The patient was discharged 5 days after the last ECT treatment. The improvement in agitation symptoms was present on hospital discharge. The guardians refused maintenance ECT since the patient moved away from our clinic to be taken care of by other family members. Katamnestic data on clinical presentation and behavioral symptoms of the patient were collected, by caregiver interviews, every 2 weeks over a period of 4 months after hospital discharge. Based on this information, PAS scores were determined. The improvement of agitation symptoms initiated by ECT lasted for approximately 12 weeks without any additional therapy other than rivastigmine, sertraline, and mirtazapine (Figure 1). In the follow-up period, two further self-limiting, spontaneous generalized seizures were reported.
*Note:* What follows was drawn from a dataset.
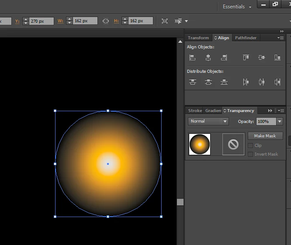
Task: Click Horizontal Align Right icon
Action: click(224, 57)
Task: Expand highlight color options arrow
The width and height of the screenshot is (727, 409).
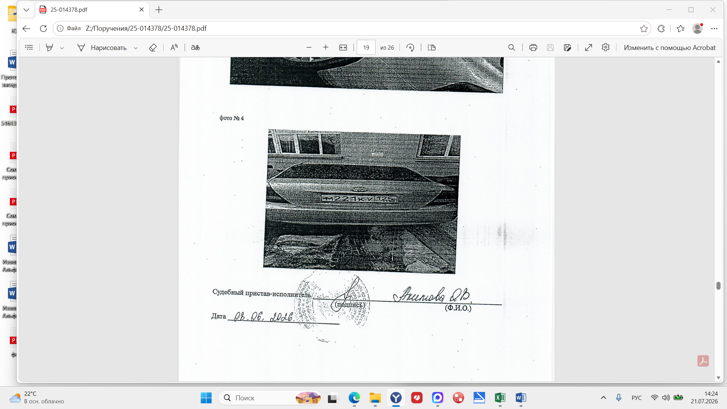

The etiology of behavioral disturbances in dementia is poorly understood. Abnormalities of neurotransmission (eg, gamma aminobutyric acid [GABA]ergic and dopaminergic dysfunction, cholinergic and serotonergic deficiency, and noradrenergic hyperactivity) have been implicated to play a role in behavior modulation, promoting agitation and aggression.31 It has been previously postulated that ECT may mediate its beneficial effects through its known enhancement of GABAergic transmission and inhibition.24 It is also presumable that the efficacy of ECT relies upon its antidepressant and antipsychotic features since agitation and aggression are frequently associated with psychotic symptoms, and the underlying cause of behavioral disturbances in demented patients might be an agitated mood disorder. Clinically, it is very challenging to establish the presence or absence of a mood disorder in a highly agitated patient with severe Alzheimer’s disease who cannot be interviewed due to impairment of language comprehension. In our case, the patient had a history of two depressive episodes in her past, and the clinical improvement initiated by ECT now persisted for approximately 3 months. The overall time course of the treatment effect was thus comparable with ECT applied in major depression.32 In previous case reports on ECT use for dementia-related agitation in patients without a history of affective disorders, the time to relapse varied over a wide range, from 2 weeks21 to 1 year.20 Successful application of maintenance ECT as well as successful reapplication of ECT in relapsed patients has been reported repeatedly.19–23
The patient described here tolerated the ECT treatment well without any adverse effects going beyond headache. The occurrence of spontaneous seizures was considered to be a result of extensive neurodegeneration in the course of Alzheimer’s disease and not an adverse effect of the treatment since ECT is known to have considerable anticonvulsant effects33–36 and not to cause epilepsy.37 Our observation of rapid effectiveness and good overall tolerance of the procedure corroborates previous reports. The concern of greater long-term cognitive adverse effects of ECT in patients with severe dementia17 is not supported by any evidence so far, considering that in most of the reported cases, patients suffering from behavioral disturbances were in the last stage of dementia. Furthermore, at least some evidence exists that in mild Alzheimer’s disease, most patients do not suffer from long-term cognitive adverse effects and some even improve, which has been attributed to an amelioration of pseudodementia.12
Our case demonstrates that ECT can be safely and effectively used in treating pharmacotherapy-resistant severe agitation in early-onset Alzheimer’s disease in its last stage, without any recognizable worsening of cognitive functions. Implementation of randomized and controlled trials with ECT seems justified, to outline potential beneficial effects of this treatment compared with other clinical management strategies of dementia-associated agitation and aggression.
The authors report no conflicts of interest in this work.